Reputation: 53
I have recently attempted to do a regionalization analysis with a group of geographic regions, each contains multiple attributes (A1, A2, A3, ...). The goal is not like a regular regionalization problem (such as K-means) in which you define groups with minimal within group dissimilarity but maximal between group dissimilarity.
My regionalization is the opposite, I want the groups to be as similar as possible (although within group does not have to be as dissimilar as possible, but that is of less concern) in terms of means, variance, and other statistics. I ran into the minDiff package and its successor anticlust package in R, and it is able to do the job wonderfully except for one problem: since this is a regionalization problem, I would really want the final groups to be geographically connected.
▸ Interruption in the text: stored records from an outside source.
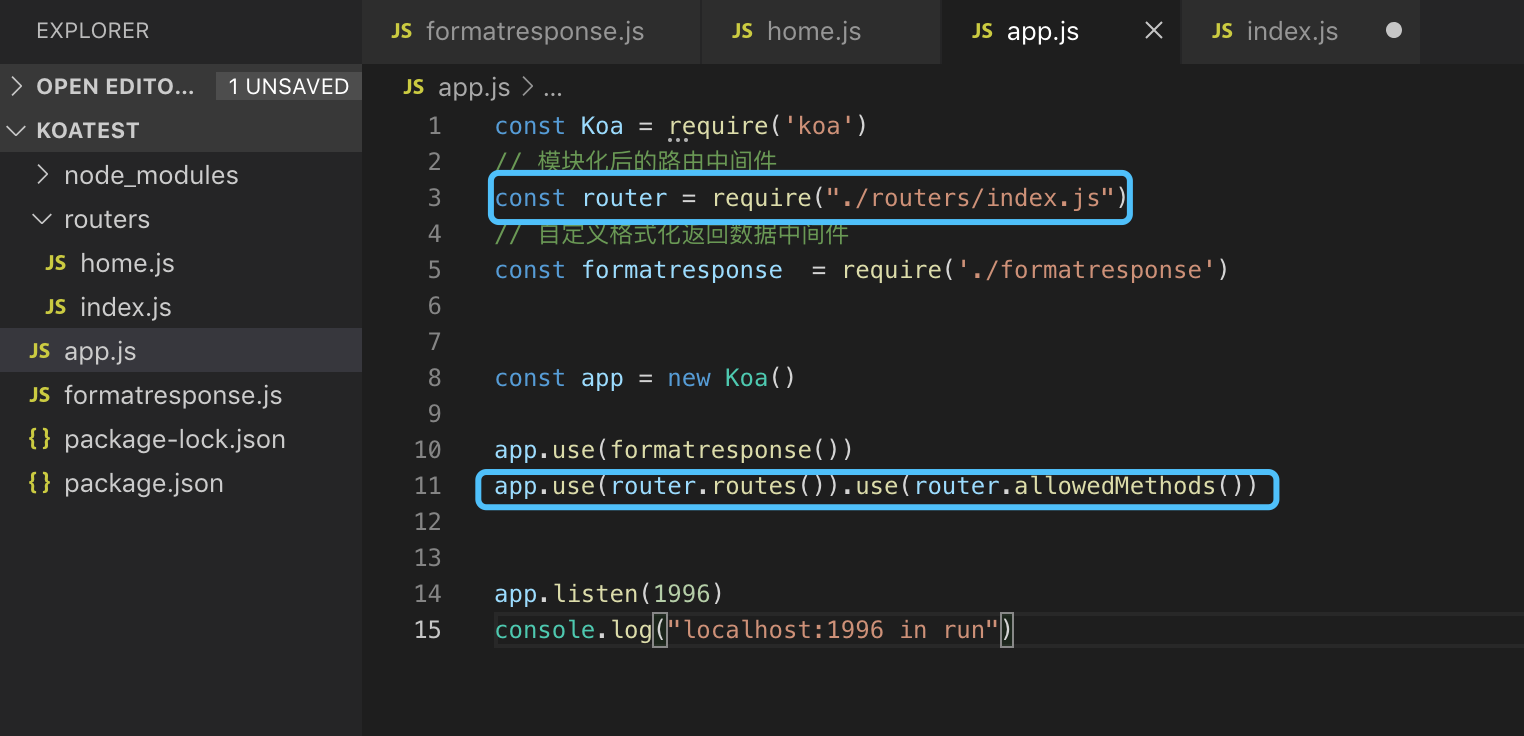
Task: Open index.js from the file explorer
Action: coord(125,307)
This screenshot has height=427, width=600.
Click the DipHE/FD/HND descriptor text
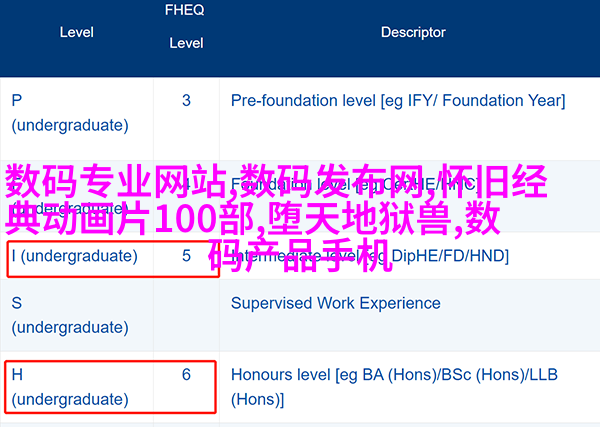[x=450, y=256]
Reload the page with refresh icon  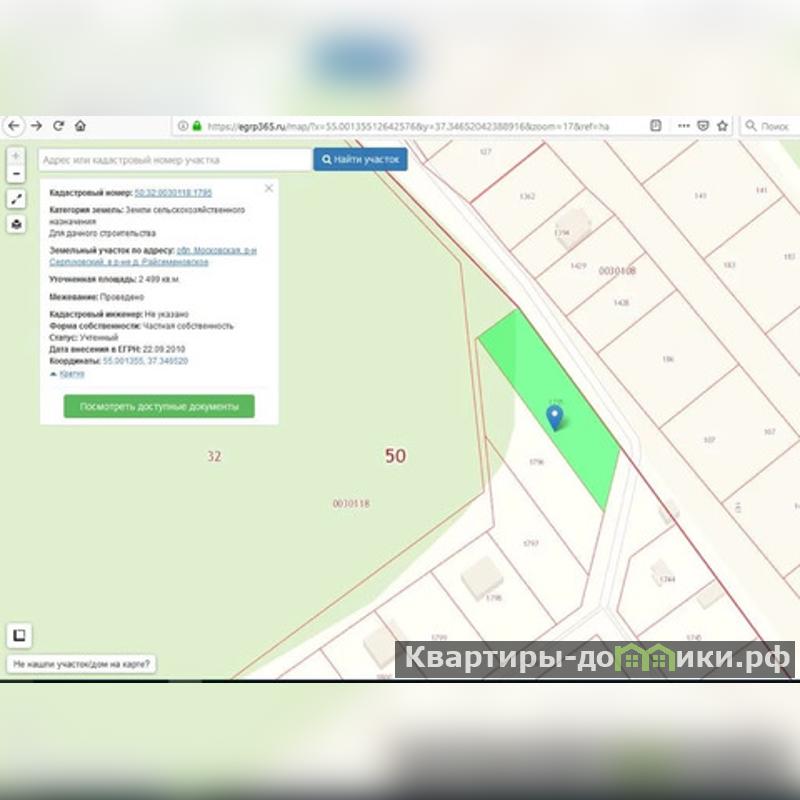(x=58, y=126)
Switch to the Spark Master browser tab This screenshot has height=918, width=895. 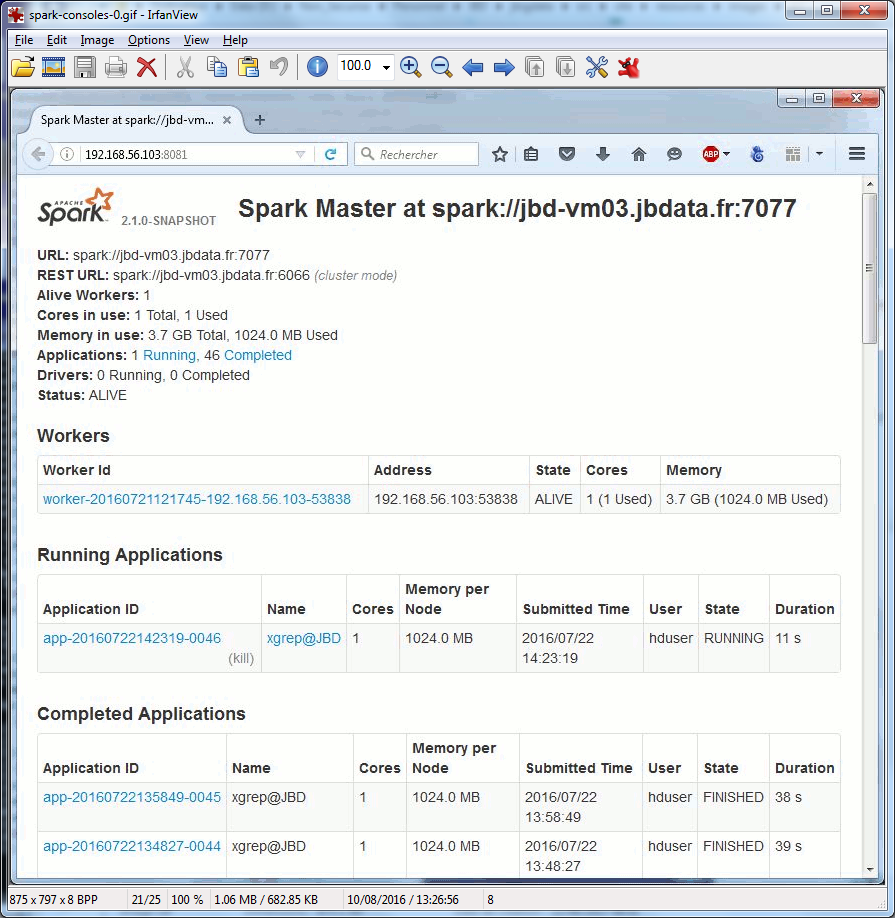point(127,120)
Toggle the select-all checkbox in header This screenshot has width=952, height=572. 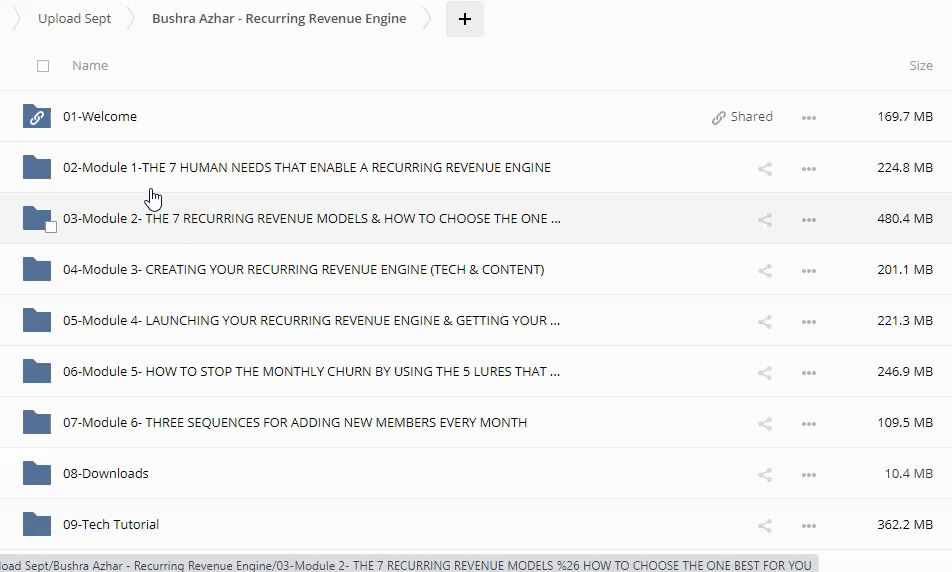coord(42,66)
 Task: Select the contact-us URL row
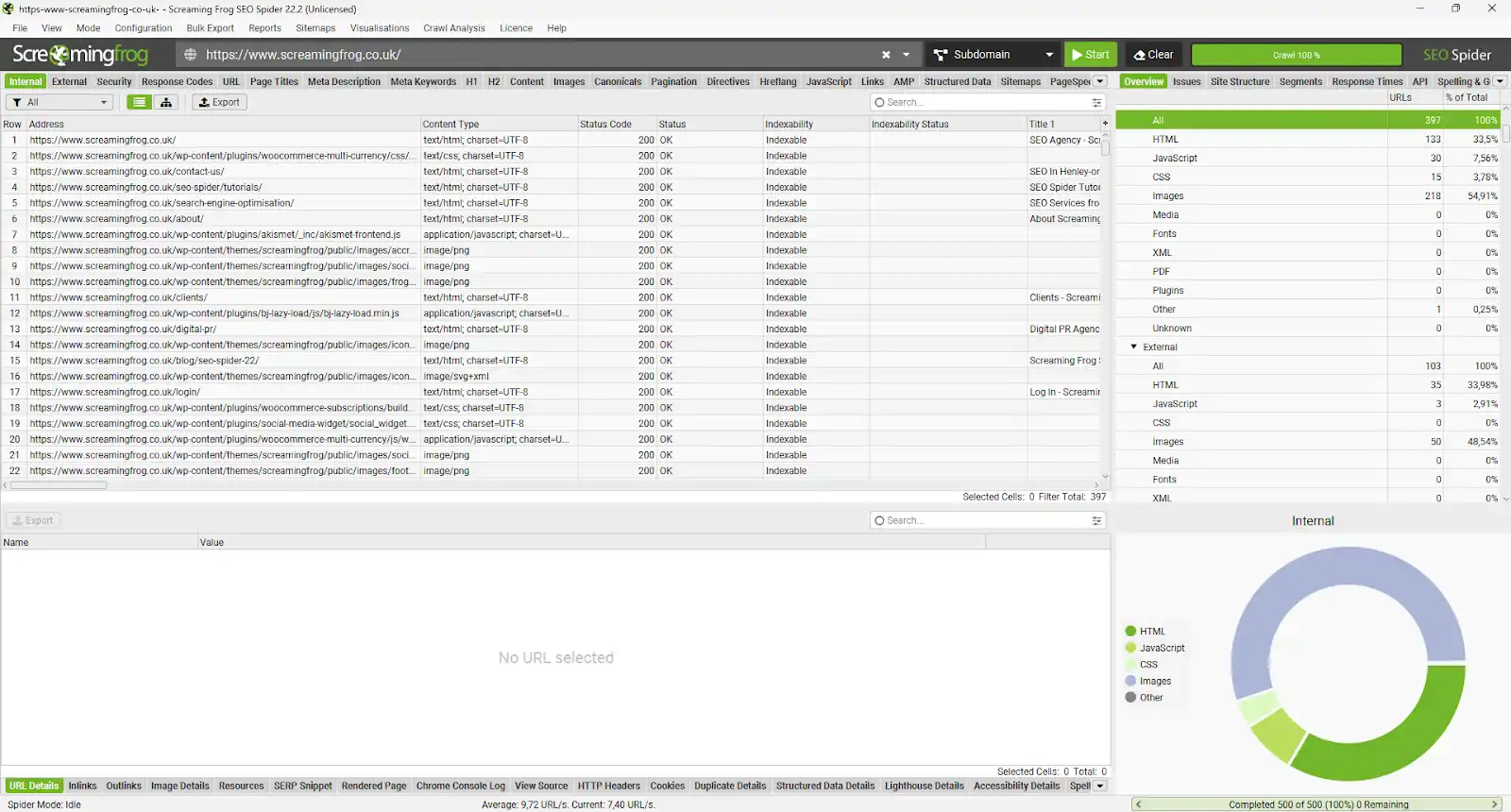(127, 172)
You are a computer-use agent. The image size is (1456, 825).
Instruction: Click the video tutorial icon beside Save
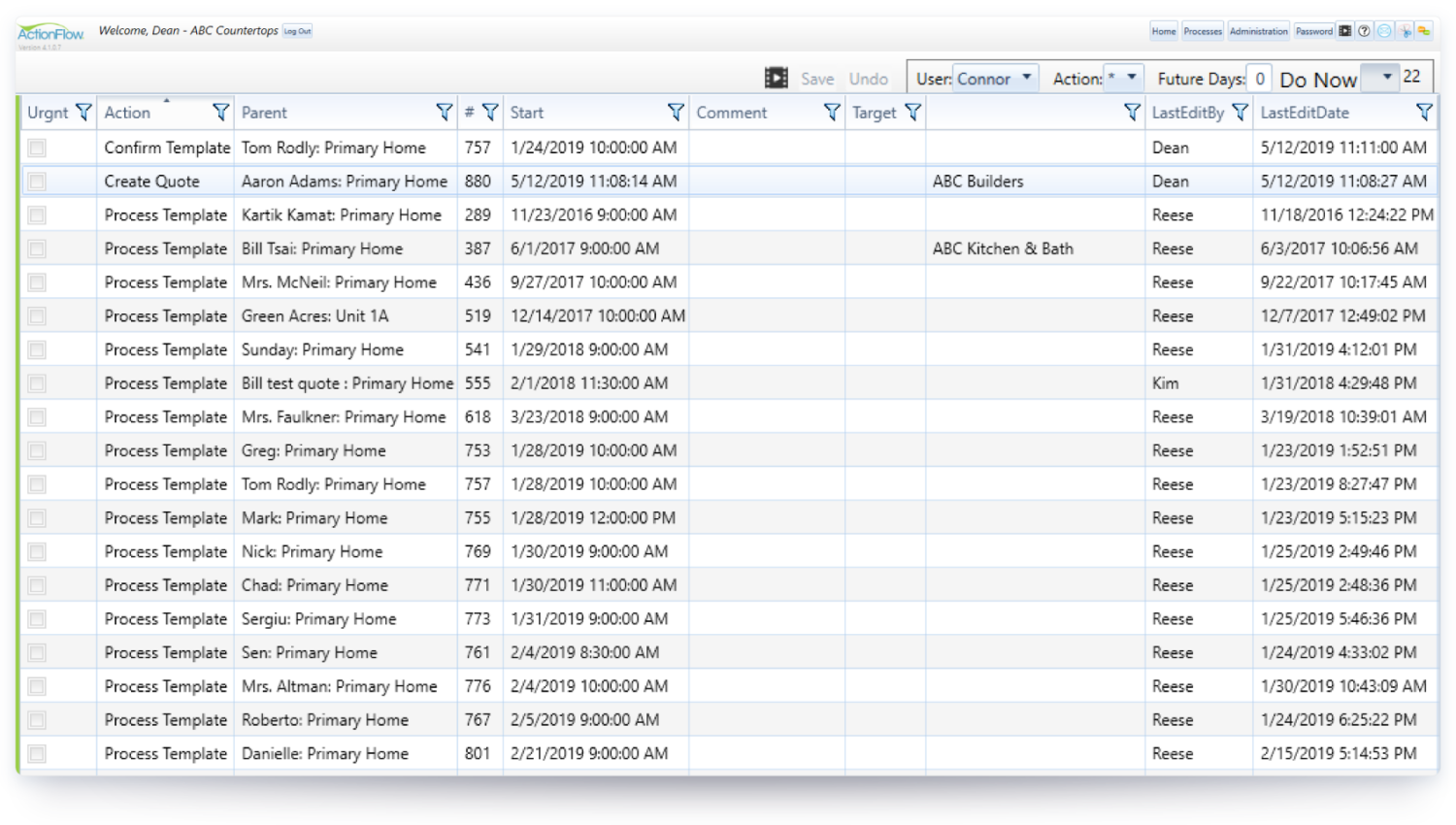(776, 79)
Results from minDiff/anticlust, however, show the different groups are mixed with one another all over the map. Here is a sample code:
A dataframe contains the geographic units and attributes is read from a shapefile and stored in geo.df.
geo.df<-as.data.frame(read_sf(dsn = getwd(), lay = "geolayer", stringsAsFactors = FALSE))
geo.df$class <- anticlustering(geo.df[, c("A1", "A2", "A3", "A4", ..., "An"), K = 5, objective = "variance", standardize = TRUE)
I've tried to include coordinates in the list of attributes (A1, A2, ..., An), pairwise distances, but none worked. I always ended up with well separated groups, but all mixed with one another in the geographic space.
Any pointers on how to proceed from here? Any hints will be greatly appreciated.
Thank you all in advance.
Upvotes: 1
Views: 124
Reputation: 486
This is a classic regionalization problem. You can solve this with the skater algorithm. Since you haven't provided any reproducible example, I can't provide any working code.
Use the spdep library and skater.
library(sf)
#> Linking to GEOS 3.9.1, GDAL 3.2.3, PROJ 7.2.1; sf_use_s2() is TRUE
library(spdep)
#> Loading required package: sp
#> Loading required package: spData
#> To access larger datasets in this package, install the spDataLarge
#> package with: `install.packages('spDataLarge',
#> repos='https://nowosad.github.io/drat/', type='source')`
bh <- st_read(system.file("etc/shapes/bhicv.shp",
package="spdep")[1], quiet=TRUE)
dpad <- data.frame(scale(as.data.frame(bh)[,5:8]))
### neighboorhod list
bh.nb <- poly2nb(bh)
### calculating costs
lcosts <- nbcosts(bh.nb, dpad)
### making listw
nb.w <- nb2listw(bh.nb, lcosts, style="B")
### find a minimum spanning tree
mst.bh <- mstree(nb.w,5)
### three groups with no restriction
res1 <- skater(mst.bh[,1:2], dpad, 4)
plot(st_geometry(bh), col = res1$groups)
Created on 2022-08-18 by the reprex package (v2.0.1)
Upvotes: 0